Extracted material:
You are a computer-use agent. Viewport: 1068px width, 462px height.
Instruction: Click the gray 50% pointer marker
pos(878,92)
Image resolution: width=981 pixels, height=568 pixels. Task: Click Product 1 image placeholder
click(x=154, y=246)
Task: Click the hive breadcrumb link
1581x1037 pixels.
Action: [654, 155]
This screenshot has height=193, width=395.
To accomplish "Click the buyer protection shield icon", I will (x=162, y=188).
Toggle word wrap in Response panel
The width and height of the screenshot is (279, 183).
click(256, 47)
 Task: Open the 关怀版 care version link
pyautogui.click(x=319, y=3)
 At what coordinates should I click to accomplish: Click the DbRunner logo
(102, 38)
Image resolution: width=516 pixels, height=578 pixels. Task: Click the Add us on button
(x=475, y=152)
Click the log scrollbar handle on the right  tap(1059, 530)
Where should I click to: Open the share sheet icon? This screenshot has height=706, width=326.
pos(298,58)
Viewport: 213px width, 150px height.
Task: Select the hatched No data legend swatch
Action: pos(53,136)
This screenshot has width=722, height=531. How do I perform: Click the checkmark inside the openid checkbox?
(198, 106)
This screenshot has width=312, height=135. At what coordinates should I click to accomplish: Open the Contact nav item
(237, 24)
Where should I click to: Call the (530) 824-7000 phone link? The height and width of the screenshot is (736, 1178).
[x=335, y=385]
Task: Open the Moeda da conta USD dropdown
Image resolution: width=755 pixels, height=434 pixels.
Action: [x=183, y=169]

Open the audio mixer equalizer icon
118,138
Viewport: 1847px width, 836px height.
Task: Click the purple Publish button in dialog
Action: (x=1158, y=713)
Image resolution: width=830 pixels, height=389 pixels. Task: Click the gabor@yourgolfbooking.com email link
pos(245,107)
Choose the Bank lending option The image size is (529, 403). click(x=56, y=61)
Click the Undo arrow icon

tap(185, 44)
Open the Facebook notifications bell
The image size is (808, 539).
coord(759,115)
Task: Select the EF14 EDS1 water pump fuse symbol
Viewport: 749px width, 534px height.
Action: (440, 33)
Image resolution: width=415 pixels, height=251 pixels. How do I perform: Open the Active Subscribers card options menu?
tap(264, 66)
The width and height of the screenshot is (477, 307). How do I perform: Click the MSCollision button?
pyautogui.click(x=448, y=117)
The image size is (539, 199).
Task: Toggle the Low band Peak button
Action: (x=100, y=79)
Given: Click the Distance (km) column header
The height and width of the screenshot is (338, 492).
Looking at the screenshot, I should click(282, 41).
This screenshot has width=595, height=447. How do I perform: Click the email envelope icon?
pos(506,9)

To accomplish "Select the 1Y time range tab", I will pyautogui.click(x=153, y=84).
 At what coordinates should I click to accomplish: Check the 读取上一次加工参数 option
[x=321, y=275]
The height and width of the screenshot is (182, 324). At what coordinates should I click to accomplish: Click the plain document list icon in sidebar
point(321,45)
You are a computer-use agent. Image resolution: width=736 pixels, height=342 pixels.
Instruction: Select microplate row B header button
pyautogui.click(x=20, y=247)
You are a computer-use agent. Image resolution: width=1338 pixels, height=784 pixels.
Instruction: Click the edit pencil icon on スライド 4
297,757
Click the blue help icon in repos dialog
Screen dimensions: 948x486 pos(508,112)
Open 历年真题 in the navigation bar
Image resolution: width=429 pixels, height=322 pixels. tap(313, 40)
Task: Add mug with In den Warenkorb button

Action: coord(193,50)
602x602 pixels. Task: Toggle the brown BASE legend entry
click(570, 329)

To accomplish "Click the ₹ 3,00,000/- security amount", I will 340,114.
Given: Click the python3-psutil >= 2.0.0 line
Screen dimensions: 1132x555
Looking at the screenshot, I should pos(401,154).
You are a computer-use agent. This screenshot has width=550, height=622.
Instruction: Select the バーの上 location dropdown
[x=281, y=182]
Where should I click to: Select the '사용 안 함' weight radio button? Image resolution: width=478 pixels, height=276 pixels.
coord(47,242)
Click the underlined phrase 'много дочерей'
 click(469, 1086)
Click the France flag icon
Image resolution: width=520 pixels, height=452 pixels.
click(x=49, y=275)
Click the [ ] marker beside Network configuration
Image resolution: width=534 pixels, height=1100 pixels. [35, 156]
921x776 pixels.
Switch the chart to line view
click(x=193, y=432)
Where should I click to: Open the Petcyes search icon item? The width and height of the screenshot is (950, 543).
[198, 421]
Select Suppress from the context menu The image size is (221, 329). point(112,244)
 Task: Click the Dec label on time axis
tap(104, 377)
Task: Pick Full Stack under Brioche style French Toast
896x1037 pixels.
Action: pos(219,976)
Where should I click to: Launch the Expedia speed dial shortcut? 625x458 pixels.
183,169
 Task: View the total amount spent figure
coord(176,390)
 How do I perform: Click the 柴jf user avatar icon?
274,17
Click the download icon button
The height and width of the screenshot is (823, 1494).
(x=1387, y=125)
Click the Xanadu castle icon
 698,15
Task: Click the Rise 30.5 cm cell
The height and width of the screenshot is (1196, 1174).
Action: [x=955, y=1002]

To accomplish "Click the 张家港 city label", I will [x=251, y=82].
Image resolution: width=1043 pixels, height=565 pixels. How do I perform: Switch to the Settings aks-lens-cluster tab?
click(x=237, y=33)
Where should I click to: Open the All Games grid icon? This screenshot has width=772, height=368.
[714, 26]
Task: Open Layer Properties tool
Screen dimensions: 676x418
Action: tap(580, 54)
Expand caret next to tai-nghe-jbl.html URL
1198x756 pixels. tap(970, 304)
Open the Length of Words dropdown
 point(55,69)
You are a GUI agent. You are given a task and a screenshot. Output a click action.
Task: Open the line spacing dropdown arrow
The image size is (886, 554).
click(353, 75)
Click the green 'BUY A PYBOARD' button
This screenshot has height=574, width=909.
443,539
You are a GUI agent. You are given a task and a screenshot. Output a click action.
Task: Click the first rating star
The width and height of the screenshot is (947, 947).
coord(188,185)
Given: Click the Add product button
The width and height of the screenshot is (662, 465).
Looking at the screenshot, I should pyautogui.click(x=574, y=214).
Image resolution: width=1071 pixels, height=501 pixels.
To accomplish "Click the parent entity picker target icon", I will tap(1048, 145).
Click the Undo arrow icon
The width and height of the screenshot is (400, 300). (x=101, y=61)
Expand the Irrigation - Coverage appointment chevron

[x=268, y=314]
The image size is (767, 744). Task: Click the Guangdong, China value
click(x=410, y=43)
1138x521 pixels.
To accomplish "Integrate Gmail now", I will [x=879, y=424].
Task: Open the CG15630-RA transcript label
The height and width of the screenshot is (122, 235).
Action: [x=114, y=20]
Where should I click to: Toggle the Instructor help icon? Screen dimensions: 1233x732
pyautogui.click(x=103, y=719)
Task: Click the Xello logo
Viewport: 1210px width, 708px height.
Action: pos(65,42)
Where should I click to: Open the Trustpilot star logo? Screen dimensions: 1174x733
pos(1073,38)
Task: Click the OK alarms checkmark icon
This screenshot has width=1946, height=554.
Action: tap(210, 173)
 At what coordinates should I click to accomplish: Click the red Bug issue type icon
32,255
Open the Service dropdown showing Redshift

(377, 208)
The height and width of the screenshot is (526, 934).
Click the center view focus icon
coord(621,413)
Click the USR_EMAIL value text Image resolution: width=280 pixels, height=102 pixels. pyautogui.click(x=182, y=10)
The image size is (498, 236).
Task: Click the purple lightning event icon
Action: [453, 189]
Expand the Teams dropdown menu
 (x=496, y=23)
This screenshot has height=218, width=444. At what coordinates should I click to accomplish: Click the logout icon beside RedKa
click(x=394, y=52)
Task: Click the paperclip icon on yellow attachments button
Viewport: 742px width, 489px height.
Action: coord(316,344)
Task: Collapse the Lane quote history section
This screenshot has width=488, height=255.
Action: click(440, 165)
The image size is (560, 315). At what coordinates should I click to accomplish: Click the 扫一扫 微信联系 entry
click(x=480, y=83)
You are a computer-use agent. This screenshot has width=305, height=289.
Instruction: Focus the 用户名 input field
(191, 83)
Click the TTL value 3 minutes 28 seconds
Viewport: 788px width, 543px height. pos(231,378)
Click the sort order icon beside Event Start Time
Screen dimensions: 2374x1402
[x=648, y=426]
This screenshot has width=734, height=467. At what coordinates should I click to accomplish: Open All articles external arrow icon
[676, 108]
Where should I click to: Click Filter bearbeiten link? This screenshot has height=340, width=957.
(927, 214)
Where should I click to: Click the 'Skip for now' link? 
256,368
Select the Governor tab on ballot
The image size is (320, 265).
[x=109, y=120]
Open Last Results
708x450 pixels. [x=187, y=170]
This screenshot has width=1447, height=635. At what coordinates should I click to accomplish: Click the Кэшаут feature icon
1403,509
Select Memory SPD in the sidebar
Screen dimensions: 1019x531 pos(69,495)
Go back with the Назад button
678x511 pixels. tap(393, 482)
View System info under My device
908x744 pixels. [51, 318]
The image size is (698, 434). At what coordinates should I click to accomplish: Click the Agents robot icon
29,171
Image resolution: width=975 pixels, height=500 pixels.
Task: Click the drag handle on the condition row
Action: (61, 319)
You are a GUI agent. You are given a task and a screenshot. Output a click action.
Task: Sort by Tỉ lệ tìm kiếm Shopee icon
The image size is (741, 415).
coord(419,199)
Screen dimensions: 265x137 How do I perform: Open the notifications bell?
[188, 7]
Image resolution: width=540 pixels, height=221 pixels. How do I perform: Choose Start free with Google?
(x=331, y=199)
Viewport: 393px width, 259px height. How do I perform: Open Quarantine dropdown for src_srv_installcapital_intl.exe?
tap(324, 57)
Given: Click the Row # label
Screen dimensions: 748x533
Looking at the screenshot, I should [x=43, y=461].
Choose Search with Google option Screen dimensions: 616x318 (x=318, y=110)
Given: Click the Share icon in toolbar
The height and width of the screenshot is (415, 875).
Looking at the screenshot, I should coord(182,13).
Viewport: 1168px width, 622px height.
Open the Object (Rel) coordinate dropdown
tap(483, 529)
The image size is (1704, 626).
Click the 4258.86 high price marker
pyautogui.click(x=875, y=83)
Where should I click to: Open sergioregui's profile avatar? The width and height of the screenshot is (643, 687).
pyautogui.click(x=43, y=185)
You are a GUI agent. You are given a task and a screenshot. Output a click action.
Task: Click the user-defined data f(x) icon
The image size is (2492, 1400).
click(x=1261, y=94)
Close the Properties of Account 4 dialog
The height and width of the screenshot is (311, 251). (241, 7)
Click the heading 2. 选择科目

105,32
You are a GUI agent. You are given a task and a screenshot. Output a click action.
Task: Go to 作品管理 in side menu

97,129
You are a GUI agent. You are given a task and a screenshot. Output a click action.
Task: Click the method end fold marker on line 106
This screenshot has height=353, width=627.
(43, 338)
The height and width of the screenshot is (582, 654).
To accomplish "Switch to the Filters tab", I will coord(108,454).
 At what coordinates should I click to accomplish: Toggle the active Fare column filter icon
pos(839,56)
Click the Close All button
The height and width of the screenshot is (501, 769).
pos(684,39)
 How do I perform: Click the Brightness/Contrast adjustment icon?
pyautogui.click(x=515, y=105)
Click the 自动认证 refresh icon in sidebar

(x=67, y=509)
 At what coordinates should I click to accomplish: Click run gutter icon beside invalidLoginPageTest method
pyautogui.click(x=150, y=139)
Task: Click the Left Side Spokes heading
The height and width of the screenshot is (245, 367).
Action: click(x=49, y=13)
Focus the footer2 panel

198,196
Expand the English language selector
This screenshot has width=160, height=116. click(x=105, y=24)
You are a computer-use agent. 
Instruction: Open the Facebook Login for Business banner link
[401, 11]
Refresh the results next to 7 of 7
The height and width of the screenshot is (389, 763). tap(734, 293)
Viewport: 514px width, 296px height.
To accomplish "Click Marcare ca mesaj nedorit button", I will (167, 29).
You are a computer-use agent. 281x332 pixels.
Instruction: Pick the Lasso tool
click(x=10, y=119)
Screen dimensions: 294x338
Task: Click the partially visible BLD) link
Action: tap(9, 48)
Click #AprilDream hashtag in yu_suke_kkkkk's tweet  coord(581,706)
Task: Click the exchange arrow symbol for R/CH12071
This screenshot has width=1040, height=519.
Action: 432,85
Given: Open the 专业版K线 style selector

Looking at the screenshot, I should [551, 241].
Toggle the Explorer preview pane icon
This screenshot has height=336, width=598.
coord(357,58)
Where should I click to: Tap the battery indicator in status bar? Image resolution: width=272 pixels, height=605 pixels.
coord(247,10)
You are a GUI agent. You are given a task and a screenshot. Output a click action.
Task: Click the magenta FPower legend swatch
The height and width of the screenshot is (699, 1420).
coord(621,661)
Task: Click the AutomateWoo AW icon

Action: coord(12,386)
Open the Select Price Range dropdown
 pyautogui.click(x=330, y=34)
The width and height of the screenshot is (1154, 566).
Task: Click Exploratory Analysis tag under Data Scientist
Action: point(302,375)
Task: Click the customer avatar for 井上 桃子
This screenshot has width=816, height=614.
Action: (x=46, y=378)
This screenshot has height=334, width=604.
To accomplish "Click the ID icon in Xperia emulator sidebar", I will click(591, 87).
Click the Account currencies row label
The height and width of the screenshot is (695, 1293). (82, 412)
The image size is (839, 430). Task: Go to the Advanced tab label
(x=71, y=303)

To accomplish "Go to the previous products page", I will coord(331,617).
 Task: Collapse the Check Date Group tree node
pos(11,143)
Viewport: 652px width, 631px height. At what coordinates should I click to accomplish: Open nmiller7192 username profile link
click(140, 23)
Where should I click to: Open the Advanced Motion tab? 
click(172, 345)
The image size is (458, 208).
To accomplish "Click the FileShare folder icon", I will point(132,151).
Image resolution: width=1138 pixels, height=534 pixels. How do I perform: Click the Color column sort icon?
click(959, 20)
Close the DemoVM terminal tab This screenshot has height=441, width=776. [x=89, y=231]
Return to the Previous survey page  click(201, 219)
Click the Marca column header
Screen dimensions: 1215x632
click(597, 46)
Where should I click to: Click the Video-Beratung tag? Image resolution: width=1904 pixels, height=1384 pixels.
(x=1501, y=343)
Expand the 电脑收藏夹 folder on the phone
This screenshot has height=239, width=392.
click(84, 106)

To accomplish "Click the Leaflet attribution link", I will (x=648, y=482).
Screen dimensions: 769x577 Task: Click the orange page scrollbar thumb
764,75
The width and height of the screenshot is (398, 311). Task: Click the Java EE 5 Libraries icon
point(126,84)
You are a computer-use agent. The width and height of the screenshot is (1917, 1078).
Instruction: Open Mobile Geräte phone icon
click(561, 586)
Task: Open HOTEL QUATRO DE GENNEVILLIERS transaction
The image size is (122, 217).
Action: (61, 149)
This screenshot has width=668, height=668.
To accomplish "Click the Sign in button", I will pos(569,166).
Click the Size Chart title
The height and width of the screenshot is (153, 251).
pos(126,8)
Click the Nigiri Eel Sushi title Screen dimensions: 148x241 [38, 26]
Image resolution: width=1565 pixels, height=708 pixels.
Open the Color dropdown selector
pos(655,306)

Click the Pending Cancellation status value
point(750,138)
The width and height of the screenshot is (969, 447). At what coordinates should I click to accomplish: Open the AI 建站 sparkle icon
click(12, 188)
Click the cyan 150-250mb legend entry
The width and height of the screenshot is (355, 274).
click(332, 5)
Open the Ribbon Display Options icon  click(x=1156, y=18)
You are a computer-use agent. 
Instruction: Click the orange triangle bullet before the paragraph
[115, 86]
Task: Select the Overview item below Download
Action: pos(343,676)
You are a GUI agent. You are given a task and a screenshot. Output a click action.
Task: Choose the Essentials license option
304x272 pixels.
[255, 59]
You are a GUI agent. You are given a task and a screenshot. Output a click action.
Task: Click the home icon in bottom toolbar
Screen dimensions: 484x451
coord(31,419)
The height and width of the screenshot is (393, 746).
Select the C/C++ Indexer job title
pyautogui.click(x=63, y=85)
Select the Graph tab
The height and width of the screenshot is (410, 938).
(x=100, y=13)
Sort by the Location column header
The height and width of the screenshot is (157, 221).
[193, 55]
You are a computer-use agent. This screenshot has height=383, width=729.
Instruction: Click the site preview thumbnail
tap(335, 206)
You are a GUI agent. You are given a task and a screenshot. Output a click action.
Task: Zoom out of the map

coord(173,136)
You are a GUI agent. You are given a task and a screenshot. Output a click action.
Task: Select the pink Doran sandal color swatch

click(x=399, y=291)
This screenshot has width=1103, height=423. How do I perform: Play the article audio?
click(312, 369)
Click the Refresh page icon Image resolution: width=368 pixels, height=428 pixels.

Problem to solve: Please rewrite the part of the records that opens with the line containing "Task: Add mug with In den Warenkorb button" and closes with the line containing "coord(176,390)", putting "French flag icon" in place of "France flag icon" and leaving all else as it stands.

Problem solution:
Task: Add mug with In den Warenkorb button

Action: coord(193,50)
602x602 pixels. Task: Toggle the brown BASE legend entry
click(570, 329)

To accomplish "Click the ₹ 3,00,000/- security amount", I will 340,114.
Given: Click the python3-psutil >= 2.0.0 line
Screen dimensions: 1132x555
Looking at the screenshot, I should pos(401,154).
You are a computer-use agent. This screenshot has width=550, height=622.
Instruction: Select the バーの上 location dropdown
[x=281, y=182]
Where should I click to: Select the '사용 안 함' weight radio button? Image resolution: width=478 pixels, height=276 pixels.
coord(47,242)
Click the underlined phrase 'много дочерей'
 click(469, 1086)
Click the French flag icon
Image resolution: width=520 pixels, height=452 pixels.
click(x=49, y=275)
Click the [ ] marker beside Network configuration
Image resolution: width=534 pixels, height=1100 pixels. [35, 156]
921x776 pixels.
Switch the chart to line view
click(x=193, y=432)
Where should I click to: Open the Petcyes search icon item? The width and height of the screenshot is (950, 543).
[198, 421]
Select Suppress from the context menu The image size is (221, 329). point(112,244)
 Task: Click the Dec label on time axis
tap(104, 377)
Task: Pick Full Stack under Brioche style French Toast
896x1037 pixels.
Action: pos(219,976)
Where should I click to: Launch the Expedia speed dial shortcut? 625x458 pixels.
183,169
 Task: View the total amount spent figure
coord(176,390)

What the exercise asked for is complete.